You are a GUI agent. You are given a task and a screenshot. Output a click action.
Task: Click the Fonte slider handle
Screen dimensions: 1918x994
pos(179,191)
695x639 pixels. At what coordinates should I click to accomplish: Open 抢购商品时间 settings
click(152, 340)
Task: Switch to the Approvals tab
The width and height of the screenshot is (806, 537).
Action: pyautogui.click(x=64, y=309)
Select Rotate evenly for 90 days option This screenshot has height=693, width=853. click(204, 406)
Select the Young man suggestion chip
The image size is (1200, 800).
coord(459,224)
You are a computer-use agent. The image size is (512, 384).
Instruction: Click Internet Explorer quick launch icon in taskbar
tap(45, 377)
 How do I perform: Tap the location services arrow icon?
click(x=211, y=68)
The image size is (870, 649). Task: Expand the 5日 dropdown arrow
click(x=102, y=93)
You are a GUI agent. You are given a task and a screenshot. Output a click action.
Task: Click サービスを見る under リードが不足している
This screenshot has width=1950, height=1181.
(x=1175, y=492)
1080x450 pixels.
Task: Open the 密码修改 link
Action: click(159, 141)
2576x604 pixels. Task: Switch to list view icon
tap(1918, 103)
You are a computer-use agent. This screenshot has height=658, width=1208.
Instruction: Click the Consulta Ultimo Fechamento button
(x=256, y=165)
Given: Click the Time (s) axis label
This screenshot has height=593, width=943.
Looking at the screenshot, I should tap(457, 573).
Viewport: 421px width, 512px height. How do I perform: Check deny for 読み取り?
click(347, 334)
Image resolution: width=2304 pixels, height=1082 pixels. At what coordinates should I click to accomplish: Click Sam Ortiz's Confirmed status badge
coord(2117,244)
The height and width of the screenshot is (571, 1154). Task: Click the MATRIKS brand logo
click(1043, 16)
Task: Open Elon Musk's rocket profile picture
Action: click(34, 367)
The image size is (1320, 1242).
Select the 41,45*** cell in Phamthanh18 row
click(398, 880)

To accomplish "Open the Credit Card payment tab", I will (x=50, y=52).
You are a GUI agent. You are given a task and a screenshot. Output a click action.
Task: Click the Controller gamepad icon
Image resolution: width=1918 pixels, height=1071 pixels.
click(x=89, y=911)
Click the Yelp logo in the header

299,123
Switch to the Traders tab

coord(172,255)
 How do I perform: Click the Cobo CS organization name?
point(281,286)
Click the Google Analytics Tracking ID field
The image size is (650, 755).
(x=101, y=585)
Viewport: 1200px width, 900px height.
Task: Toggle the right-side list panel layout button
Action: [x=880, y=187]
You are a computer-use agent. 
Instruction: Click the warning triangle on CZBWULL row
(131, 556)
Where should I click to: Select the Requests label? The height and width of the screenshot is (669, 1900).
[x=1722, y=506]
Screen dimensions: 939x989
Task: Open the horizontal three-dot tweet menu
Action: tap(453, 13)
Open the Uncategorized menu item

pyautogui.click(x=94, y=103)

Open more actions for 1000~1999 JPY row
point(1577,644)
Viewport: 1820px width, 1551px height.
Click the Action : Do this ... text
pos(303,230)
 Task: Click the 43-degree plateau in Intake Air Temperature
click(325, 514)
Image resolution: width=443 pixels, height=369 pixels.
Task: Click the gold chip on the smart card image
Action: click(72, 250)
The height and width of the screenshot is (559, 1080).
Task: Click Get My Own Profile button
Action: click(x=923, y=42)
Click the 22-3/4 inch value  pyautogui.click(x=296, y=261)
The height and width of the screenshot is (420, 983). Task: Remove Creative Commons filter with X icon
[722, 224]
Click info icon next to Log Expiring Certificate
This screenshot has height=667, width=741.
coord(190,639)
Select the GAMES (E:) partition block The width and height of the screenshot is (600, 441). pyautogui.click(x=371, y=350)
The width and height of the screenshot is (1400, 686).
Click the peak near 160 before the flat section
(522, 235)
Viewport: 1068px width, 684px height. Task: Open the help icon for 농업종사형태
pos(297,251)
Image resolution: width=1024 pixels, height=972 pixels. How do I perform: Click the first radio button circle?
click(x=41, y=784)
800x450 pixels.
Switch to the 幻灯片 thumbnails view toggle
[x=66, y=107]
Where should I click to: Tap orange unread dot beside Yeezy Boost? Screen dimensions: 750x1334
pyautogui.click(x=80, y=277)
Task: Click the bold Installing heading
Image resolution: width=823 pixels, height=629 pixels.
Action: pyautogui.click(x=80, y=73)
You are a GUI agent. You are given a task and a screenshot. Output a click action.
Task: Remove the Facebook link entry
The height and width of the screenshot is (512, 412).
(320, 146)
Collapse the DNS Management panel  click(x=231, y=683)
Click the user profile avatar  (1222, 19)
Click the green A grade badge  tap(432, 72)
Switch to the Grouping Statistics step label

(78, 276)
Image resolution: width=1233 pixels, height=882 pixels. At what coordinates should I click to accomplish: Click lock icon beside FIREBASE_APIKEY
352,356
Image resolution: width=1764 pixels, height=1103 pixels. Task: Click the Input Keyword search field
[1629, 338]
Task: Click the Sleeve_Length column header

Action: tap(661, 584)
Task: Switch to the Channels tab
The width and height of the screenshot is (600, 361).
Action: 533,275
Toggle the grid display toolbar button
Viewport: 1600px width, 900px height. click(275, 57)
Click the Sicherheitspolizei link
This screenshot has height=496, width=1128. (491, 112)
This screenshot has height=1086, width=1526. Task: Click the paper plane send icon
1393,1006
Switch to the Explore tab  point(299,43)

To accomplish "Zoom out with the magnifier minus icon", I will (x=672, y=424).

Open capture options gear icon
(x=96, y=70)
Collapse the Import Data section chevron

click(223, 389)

> WHAT NEEDS TO BE DONE
Tell how many lines in the material above include the word "computer", giving the number only.

> WRITTEN RESPONSE
3